:: REQUIRED WORK ::
**1.** In the passage on the Ninth Circuit cost-sharing opinions, pull out the text word for word, beginning at the words that have "First, some context." and stopping after "the original opinion.".
**2.** Carry the passage on the Ninth Circuit cost-sharing opinions forward, picking up right after its final sentence.

Original Ninth Circuit Opinion
The original Ninth Circuit opinion written by Judge Fisher (in which Judge Reinhardt joined) held that Regs. §1.482-1(b), which provides that the arm's-length standard should apply "in every case," was irreconcilable with Regs. §1.482-7(d)(1), which provides that "all costs" are to be shared in a cost-sharing agreement. Applying the canon of statutory construction that the specific controls the general, the original opinion held that Regs. §1.482-7(d)(1) should prevail. This was mildly earth-shaking, in transfer pricing and treaty circles, as it unhooked the cost-sharing regulation from the arm's-length standard. In his dissent, Judge Noonan asserted that the canon relied on by the majority was but one of many available and that, in deciding between the two provisions, the overall purpose of the statute (parity with unrelated taxpayers) and the Treasury Department's practice in applying §482, particularly in the context of income tax treaties, should prevail.
New Ninth Circuit Opinion
Between the time of issuance of the original and the new Ninth Circuit opinions, Judge Fisher changed his vote. While, as a signatory of/contributor to one of the amici briefs, I'd be pleased to claim some small credit for Judge Fisher's change of heart (see footnote 2 to his concurring opinion), it appears from footnote 3 to his concurrence, as well as footnote 2 to Judge Reinhardt's dissent, among other things, that there may have been something more at work.
First, some context. In the new Ninth Circuit opinion, Judges Reinhardt and Noonan essentially retain their respective positions, with Judge Noonan, now writing for the court, focusing on the overall purpose and treaty interpretation, and Judge Reinhardt, now in dissent, focusing on the canon of the specific over the general, as well as Regs. §1.482-1(a)(1)'s "clear reflection of income … to prevent the avoidance of taxes" mandate. Only Judge Fisher has a different view than that which he expressed as author of the original opinion.

:: Item-finding records ::

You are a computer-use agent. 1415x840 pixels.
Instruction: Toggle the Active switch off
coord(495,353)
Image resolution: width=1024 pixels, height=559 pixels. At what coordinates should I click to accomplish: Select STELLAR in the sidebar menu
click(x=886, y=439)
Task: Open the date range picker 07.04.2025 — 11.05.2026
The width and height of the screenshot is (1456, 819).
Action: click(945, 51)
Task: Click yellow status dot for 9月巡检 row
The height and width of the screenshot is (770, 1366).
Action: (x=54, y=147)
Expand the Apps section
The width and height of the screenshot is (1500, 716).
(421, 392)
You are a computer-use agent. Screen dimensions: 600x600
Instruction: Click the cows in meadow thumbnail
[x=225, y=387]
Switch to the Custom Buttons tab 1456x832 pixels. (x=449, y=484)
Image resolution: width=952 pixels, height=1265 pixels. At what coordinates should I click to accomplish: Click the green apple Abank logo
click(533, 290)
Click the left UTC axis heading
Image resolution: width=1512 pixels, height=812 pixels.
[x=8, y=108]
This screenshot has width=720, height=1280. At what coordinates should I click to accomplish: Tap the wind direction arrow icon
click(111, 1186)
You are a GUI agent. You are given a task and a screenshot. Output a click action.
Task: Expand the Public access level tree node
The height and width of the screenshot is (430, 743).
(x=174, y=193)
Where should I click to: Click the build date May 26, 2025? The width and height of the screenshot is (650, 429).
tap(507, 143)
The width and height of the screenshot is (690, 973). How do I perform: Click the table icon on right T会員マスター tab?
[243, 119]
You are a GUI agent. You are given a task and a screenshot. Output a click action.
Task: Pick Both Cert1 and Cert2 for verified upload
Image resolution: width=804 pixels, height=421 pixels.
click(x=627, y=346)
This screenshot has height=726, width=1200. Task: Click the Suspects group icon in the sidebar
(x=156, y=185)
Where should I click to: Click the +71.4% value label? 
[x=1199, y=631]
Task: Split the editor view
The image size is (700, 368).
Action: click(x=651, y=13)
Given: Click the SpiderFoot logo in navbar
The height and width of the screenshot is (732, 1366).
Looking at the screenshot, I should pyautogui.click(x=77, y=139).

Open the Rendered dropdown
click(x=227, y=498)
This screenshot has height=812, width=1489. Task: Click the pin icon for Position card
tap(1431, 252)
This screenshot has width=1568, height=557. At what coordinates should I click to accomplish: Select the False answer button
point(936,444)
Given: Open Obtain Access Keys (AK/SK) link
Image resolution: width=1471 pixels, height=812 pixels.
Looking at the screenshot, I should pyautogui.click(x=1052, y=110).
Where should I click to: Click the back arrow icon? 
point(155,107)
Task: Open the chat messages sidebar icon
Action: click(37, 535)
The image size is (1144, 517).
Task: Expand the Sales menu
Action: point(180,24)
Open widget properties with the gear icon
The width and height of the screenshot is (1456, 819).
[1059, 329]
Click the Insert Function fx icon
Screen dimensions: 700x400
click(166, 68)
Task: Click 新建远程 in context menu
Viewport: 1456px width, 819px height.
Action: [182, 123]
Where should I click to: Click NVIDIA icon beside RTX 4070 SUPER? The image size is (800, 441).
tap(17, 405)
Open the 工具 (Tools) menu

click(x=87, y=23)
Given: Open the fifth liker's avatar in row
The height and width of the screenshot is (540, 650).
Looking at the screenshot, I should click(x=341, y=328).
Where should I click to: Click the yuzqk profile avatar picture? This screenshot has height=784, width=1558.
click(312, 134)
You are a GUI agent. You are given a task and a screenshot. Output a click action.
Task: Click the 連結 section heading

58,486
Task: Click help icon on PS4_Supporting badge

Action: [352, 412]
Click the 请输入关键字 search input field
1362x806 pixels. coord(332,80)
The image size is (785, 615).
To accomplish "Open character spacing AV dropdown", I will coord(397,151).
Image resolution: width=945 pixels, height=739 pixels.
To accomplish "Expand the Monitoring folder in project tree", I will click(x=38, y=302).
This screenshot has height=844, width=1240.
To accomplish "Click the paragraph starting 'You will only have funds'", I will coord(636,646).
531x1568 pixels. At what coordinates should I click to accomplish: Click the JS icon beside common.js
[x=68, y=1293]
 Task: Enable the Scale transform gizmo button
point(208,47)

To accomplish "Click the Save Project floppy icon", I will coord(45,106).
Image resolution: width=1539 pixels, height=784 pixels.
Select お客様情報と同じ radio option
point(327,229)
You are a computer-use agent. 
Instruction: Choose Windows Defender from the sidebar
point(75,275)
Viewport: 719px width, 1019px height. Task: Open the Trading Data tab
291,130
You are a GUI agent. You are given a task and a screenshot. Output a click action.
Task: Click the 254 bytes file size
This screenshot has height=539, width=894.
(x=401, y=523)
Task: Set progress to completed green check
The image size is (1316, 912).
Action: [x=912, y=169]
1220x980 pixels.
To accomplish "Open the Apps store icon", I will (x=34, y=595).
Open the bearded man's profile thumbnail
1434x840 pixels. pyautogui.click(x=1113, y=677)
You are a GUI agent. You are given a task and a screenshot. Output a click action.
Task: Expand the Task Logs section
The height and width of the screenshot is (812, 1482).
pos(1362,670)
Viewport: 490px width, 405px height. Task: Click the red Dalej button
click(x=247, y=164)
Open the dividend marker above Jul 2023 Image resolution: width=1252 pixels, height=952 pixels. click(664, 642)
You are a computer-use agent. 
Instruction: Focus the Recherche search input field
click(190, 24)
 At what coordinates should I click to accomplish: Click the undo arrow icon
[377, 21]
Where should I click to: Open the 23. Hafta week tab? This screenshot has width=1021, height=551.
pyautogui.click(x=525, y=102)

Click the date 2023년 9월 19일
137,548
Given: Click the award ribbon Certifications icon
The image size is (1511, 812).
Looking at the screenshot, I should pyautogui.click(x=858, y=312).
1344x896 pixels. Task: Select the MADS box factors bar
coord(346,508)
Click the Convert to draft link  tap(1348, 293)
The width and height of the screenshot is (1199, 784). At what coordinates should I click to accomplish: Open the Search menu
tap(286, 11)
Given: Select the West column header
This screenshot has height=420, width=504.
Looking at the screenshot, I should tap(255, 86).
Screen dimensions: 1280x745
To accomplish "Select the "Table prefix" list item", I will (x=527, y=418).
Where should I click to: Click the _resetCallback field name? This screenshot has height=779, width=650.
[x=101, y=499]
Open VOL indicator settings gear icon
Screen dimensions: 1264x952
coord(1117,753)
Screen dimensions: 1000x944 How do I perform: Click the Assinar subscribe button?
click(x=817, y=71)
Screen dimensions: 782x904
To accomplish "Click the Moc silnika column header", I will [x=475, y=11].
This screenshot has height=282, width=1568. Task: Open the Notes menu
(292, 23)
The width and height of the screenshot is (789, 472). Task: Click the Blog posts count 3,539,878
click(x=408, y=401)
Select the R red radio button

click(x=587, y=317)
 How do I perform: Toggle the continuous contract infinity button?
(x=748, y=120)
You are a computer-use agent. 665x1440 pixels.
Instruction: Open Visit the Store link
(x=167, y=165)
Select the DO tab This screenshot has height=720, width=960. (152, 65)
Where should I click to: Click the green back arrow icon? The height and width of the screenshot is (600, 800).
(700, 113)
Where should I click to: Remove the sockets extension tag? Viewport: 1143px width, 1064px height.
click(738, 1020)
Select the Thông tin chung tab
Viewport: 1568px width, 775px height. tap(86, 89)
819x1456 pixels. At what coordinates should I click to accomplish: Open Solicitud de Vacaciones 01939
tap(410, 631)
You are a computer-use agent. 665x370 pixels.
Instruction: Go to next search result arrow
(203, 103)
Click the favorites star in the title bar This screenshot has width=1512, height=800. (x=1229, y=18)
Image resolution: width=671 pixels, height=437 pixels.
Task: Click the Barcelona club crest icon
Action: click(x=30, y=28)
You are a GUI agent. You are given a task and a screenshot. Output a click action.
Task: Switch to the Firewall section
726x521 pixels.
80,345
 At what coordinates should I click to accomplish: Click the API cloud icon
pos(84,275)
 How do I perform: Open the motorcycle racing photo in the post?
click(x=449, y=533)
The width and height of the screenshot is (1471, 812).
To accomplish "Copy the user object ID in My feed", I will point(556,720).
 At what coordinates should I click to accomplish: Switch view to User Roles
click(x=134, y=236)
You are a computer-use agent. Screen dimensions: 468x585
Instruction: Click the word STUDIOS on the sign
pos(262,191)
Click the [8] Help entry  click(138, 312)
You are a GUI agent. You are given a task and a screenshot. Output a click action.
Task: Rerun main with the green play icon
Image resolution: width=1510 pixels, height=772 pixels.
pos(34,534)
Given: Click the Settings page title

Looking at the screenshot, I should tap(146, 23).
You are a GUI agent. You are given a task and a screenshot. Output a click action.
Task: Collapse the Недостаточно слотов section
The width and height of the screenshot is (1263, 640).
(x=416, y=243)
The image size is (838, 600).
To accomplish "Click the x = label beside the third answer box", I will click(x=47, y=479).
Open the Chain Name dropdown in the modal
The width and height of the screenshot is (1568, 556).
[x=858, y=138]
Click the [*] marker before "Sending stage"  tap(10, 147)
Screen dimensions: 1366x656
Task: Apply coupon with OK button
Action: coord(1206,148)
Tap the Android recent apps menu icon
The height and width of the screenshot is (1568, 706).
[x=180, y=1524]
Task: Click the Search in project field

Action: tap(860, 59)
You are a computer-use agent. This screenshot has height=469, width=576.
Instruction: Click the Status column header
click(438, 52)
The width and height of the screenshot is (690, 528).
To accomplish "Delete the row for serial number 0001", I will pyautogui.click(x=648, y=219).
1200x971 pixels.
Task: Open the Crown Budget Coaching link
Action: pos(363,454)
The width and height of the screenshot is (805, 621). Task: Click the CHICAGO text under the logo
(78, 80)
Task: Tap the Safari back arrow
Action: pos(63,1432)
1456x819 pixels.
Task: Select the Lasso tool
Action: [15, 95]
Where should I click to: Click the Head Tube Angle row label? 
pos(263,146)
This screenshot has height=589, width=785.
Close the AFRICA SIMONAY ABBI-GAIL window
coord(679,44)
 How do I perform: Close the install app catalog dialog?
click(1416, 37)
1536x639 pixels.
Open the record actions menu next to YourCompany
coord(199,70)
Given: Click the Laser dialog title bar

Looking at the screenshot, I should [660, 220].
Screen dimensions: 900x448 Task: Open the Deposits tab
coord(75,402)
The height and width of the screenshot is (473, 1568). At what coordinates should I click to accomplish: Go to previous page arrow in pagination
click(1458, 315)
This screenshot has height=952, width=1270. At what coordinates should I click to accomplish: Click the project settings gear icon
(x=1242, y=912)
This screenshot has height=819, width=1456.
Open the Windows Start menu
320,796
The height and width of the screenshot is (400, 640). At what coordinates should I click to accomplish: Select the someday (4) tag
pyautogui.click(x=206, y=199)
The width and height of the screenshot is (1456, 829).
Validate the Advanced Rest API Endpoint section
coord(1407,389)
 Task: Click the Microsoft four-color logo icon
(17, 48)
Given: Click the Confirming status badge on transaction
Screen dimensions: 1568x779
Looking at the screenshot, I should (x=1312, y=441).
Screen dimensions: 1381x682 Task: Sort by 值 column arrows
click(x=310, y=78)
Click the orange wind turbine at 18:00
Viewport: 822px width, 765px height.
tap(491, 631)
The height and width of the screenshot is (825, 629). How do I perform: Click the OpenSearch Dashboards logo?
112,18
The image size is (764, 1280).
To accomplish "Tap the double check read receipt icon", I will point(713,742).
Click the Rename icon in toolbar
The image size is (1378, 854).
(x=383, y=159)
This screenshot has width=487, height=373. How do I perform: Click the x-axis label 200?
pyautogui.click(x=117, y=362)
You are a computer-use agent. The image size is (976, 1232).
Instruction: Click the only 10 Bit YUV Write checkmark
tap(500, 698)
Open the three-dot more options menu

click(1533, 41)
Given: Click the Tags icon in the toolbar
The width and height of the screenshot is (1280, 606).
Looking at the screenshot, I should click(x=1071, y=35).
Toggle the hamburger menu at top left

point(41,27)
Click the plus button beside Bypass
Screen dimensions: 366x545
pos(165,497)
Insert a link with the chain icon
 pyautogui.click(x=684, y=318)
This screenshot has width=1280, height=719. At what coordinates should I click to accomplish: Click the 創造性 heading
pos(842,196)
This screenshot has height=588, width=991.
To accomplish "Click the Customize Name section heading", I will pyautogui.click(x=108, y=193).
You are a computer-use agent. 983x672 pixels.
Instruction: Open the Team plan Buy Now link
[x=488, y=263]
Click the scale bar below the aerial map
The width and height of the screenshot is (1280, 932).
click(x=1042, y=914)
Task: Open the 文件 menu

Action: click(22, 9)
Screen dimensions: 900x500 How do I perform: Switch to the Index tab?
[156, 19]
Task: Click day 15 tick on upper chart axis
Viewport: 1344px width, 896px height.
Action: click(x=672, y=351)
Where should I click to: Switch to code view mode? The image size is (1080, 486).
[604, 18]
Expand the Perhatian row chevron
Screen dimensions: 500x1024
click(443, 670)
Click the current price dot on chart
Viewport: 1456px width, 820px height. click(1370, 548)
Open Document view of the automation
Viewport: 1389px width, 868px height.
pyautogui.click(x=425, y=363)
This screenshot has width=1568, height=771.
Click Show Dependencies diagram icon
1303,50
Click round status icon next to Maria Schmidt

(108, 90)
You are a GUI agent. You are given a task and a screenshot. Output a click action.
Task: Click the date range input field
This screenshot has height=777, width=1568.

:: EXERCISE ANSWERS ::
**1.**
First, some context. In the new Ninth Circuit opinion, Judges Reinhardt and Noonan essentially retain their respective positions, with Judge Noonan, now writing for the court, focusing on the overall purpose and treaty interpretation, and Judge Reinhardt, now in dissent, focusing on the canon of the specific over the general, as well as Regs. §1.482-1(a)(1)'s "clear reflection of income … to prevent the avoidance of taxes" mandate. Only Judge Fisher has a different view than that which he expressed as author of the original opinion.

**2.**
In writing his concurring opinion, Judge Fisher reiterated his (and the other judges') belief that the regulations are "hopelessly ambiguous." Judge Fisher concluded, however, contrary to his earlier opinion, that:the ambiguity should be resolved in favor of what appears to be the commonly held understanding of the meaning and purpose of the arm's length standard prior to this litigation.
In reaching this conclusion, Judge Fisher writes that he: thoroughly considered not only the plain language of the regulations, but also various interpretive tools the parties and amici have brought before us, including the legislative history of §482, the drafting history of the regulations, persuasive authority from international tax treaties,[1 ] and what appears to be the understanding of corporate taxpayers in similar circumstances and of others.[2 ]
Most interestingly, Judge Fisher also seems to have been annoyed with the government's unwillingness to endorse the reasoning of his prior opinion and the dissenting opinion's having made note of his sensitivity to that fact.3 In footnote 3 to his concurring opinion, Judge Fisher writes: "The dissent invokes the prior, withdrawn majority opinion. [Citations omitted.] In writing that opinion, I was persuaded that the arm's length standard and the all costs regulation were in conflict, and that the more specific of the two should control. [Citation omitted.] I no longer share Judge Reinhardt's confidence in that resolution because the Commissioner's response to Xilinx's petition for rehearing declined to fully endorse its reasoning. Instead, the thrust of the Commissioner's response was that our resultwas correct, even though our reasoning was not." [Emphasis in the original.]
This sort of thing passes for drama in the arid world of international tax: one Circuit Court judge accusing another of being too sensitive—of changing his mind, and the result in a case, because he thinks the government failed to give proper respect to his reasoning—in essence, punishing the government for failing to appreciate what he did for them in the first opinion.
So, did the government lose because it was insufficiently respectful of Judge Fisher's reasoning? Not really. First, the government was in a tight spot. Had it endorsed his reasoning, it would have contradicted years of defending the §482 regulations to myriad foreign governments as entirely consistent with, and subservient to, the arm's-length standard. Second, to be fair, Judge Fisher appears to have been ultimately persuaded by the difficulty (convolutedness?) with which the IRS sought to justify its position. Judge Fisher states that: the Commissioner's attempts to square the "all costs" regulations with the arm's length standard have only succeeded in demonstrating that the regulations are at best ambiguous.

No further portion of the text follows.